Scientific classification
- Kingdom: Animalia
- Phylum: Chordata
- Class: Reptilia
- Order: Squamata
- Suborder: Serpentes
- Family: Lamprophiidae
- Genus: Lycophidion
- Species: L. depressirostre
- Binomial name: Lycophidion depressirostre Laurent, 1968

= Lycophidion depressirostre =

- Authority: Laurent, 1968
- Conservation status: LC

Species of snake

Lycophidion depressirostre, commonly known as the flat-snouted wolf snake, is a rare species of oviparous, nonvenomous snake in the family Lamprophiidae. It is found in southern Sudan, the Central African Republic, Somalia, Kenya, Tanzania, Uganda, and Southern Ethiopia.

== Description ==
This small snake appears dark brown, dark grey, or black. It has a round snout with an ill-defined pale band that breaks behind the eye. The head tends to be a lighter red-brown compared to the rest of the body. They may be meagerly stippled with white at the distal half of each dorsal scale, but the ventrum is uniformly dark. The only exceptions may be some pale stippling on the chin and lateral sides of the ventral scales.

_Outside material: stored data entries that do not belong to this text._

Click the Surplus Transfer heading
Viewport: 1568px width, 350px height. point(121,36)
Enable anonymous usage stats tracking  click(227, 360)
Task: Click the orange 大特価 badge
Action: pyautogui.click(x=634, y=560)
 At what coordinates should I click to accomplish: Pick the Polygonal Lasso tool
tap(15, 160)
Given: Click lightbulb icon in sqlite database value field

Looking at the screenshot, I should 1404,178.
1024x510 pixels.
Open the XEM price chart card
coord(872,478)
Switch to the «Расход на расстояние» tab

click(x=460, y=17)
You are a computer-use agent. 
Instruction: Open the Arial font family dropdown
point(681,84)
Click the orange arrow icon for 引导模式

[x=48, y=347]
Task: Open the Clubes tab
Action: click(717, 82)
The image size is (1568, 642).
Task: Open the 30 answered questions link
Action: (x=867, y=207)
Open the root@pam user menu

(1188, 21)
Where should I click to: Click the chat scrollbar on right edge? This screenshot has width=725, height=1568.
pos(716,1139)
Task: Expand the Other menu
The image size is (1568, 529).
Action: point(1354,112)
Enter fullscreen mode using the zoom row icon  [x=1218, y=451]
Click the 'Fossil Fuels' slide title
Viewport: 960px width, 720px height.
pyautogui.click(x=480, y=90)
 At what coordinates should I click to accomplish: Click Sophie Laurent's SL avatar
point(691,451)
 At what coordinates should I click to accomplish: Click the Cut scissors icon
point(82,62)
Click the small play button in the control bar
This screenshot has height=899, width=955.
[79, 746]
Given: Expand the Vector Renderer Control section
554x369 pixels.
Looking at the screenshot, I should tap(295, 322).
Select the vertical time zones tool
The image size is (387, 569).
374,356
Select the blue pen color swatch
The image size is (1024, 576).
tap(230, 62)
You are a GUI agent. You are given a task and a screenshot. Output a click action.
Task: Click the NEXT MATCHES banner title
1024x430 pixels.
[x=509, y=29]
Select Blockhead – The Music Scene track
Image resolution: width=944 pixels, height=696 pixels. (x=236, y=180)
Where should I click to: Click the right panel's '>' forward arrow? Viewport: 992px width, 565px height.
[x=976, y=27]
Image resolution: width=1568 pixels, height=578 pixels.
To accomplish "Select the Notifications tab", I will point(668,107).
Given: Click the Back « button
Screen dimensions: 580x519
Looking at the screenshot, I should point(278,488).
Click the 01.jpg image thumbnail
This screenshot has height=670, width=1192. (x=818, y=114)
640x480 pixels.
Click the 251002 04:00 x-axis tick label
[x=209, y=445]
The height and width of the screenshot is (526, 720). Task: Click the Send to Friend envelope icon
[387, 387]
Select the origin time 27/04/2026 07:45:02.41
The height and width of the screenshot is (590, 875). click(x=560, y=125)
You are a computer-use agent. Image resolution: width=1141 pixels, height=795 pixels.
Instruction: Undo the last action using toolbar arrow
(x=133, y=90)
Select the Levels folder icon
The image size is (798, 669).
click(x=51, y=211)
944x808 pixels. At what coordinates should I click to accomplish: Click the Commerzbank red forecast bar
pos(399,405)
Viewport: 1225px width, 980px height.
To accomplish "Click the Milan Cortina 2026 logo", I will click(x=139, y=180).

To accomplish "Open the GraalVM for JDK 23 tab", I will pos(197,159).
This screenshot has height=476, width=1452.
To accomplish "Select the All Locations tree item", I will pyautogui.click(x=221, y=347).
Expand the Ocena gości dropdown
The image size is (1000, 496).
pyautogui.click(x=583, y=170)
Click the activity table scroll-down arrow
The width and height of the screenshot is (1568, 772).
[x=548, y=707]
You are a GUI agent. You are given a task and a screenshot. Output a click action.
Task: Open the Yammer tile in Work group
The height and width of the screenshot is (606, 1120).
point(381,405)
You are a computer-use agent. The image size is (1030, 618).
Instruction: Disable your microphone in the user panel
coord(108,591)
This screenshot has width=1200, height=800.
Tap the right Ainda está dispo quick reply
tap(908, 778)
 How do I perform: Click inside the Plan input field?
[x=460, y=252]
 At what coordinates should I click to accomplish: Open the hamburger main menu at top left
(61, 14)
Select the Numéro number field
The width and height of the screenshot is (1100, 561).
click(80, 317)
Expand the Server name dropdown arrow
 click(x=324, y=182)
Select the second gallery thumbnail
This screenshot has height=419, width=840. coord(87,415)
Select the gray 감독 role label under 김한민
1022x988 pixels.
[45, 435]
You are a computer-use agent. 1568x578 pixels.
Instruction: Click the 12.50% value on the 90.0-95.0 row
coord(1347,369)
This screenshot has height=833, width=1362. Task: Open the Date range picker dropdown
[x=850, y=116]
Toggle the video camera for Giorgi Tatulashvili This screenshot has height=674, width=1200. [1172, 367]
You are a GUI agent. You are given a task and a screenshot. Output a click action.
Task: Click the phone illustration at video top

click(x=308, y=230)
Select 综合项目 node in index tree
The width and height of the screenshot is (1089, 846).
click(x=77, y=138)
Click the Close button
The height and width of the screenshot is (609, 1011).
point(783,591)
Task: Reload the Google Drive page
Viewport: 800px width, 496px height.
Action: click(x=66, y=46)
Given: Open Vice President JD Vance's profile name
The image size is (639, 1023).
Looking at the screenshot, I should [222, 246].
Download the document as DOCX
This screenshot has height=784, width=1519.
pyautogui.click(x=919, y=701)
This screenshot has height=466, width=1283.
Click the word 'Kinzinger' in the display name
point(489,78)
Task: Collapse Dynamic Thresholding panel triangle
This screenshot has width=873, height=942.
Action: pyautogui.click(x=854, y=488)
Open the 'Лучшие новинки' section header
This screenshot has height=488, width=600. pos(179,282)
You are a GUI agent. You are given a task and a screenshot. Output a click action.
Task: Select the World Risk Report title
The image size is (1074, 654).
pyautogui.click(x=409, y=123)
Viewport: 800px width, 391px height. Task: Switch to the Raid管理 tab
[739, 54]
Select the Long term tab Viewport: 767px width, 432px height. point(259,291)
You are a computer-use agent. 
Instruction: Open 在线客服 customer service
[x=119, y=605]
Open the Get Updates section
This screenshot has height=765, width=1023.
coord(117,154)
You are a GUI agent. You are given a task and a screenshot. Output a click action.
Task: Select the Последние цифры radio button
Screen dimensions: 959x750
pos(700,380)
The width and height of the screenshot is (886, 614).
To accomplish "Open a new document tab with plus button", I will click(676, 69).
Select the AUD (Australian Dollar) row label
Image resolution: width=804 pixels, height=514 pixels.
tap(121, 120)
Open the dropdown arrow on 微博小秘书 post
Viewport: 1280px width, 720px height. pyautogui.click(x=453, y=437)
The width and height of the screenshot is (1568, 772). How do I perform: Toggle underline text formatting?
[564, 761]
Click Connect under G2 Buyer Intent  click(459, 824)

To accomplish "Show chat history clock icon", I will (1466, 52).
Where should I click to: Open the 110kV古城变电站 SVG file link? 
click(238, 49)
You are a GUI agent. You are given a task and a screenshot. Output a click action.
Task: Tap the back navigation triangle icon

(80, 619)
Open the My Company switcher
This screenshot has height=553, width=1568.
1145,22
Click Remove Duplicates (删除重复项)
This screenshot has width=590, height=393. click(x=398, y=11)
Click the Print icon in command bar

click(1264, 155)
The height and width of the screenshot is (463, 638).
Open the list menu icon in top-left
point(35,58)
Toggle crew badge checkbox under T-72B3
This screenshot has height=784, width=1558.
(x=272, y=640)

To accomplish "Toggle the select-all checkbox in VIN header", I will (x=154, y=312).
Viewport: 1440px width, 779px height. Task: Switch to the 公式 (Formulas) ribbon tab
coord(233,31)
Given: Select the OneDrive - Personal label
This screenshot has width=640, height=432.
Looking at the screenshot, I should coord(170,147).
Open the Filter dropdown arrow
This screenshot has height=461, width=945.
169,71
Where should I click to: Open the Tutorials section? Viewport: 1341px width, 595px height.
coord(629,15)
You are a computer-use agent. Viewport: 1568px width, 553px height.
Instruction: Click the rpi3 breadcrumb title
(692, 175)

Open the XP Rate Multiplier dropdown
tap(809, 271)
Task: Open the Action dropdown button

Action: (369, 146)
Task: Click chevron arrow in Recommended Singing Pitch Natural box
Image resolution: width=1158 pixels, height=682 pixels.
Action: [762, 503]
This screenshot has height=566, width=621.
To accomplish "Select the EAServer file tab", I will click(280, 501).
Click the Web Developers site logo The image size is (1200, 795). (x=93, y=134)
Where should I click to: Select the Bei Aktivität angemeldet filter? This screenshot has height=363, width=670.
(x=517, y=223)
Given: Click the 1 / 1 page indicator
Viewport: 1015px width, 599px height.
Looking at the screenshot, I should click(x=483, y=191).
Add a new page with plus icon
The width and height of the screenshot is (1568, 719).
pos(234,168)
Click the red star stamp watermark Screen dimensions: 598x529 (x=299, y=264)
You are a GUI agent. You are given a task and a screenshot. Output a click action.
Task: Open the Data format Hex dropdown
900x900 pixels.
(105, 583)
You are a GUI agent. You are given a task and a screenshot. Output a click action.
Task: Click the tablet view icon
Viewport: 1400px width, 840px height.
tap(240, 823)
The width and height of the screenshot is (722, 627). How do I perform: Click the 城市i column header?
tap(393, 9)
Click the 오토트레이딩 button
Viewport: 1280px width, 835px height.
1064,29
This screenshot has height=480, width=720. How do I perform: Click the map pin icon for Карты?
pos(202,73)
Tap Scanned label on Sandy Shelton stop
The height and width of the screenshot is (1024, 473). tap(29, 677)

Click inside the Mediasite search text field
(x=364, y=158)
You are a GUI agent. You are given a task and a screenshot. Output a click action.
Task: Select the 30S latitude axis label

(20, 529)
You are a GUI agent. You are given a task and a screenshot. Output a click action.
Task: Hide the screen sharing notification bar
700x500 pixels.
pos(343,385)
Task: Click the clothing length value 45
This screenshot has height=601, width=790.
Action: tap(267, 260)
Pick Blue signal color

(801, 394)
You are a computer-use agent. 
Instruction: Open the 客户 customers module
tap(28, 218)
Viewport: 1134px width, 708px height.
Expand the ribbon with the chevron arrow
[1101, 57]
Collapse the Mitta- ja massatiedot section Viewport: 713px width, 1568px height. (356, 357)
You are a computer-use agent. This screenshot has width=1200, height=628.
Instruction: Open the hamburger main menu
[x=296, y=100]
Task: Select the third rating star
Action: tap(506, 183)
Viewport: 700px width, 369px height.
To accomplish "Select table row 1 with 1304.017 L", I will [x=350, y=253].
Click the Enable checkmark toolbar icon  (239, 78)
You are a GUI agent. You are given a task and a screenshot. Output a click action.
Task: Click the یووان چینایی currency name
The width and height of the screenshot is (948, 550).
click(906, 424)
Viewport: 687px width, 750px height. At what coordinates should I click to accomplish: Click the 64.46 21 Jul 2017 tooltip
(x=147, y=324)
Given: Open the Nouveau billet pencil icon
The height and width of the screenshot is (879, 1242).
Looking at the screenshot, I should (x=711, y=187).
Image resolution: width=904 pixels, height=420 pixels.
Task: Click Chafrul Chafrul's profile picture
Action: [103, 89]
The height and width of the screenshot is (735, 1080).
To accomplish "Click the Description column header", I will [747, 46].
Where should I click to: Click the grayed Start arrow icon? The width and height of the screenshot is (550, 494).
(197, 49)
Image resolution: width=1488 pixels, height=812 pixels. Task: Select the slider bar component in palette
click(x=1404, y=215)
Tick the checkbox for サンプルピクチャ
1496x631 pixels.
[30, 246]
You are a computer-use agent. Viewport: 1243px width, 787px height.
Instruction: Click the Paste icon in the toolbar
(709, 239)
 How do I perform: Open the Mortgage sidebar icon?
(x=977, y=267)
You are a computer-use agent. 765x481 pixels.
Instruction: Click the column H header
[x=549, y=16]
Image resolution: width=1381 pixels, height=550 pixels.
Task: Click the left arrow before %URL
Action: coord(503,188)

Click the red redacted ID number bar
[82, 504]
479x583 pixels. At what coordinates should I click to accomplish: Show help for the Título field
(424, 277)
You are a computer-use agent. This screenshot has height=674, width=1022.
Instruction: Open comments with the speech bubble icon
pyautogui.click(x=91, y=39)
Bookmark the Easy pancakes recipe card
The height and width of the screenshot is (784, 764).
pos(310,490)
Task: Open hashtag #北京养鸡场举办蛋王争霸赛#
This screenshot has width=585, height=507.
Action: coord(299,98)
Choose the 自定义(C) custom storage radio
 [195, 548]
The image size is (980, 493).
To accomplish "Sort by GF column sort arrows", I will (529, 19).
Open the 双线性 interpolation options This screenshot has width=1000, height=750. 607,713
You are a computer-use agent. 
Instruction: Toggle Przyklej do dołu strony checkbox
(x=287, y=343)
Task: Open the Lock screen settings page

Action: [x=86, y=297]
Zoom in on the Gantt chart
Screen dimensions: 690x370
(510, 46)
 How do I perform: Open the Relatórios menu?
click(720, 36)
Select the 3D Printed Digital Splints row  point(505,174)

They can reach a maximum length of 332 mm in males and 448 mm in females. As their namesake suggests, they have a very elongate skull, with strongly developed and smoothly curved parietal crests which merge posteriorly.

=== Misidentifications and differentiation ===
They are frequently misidentified as others in Lycophidion, but there are ways to differentiate.

Lycophidion depressirostre has a single apical pit on its dorsal scales, unlike L. irroratum, which has paired apical pits. The first labial scale is in contact with the postnasal scale, unlike L. ornatum. Dorsal scales with white stippling only across the apex; consistent stippling on lower laterals; and no white blotch or collar on the neck indicates that it is a flat-snouted wolf snake.

Lycophidion taylori can look incredibly similar to L. depressirostre, but can be differentiated using their teeth. Flat-snouted wolf snakes have significantly more posterior maxillary teeth (8 to 9 + 19 to 24) compared to others in Lycophidion (7 to 8 + 11 to 18).

== Behaviour ==
Like other snakes in Lycophidion, the flat-snouted wolf snake is a nocturnal hunter primarily preying upon lizards, which are constricted to death. Their lifespan is between fifteen and twenty years.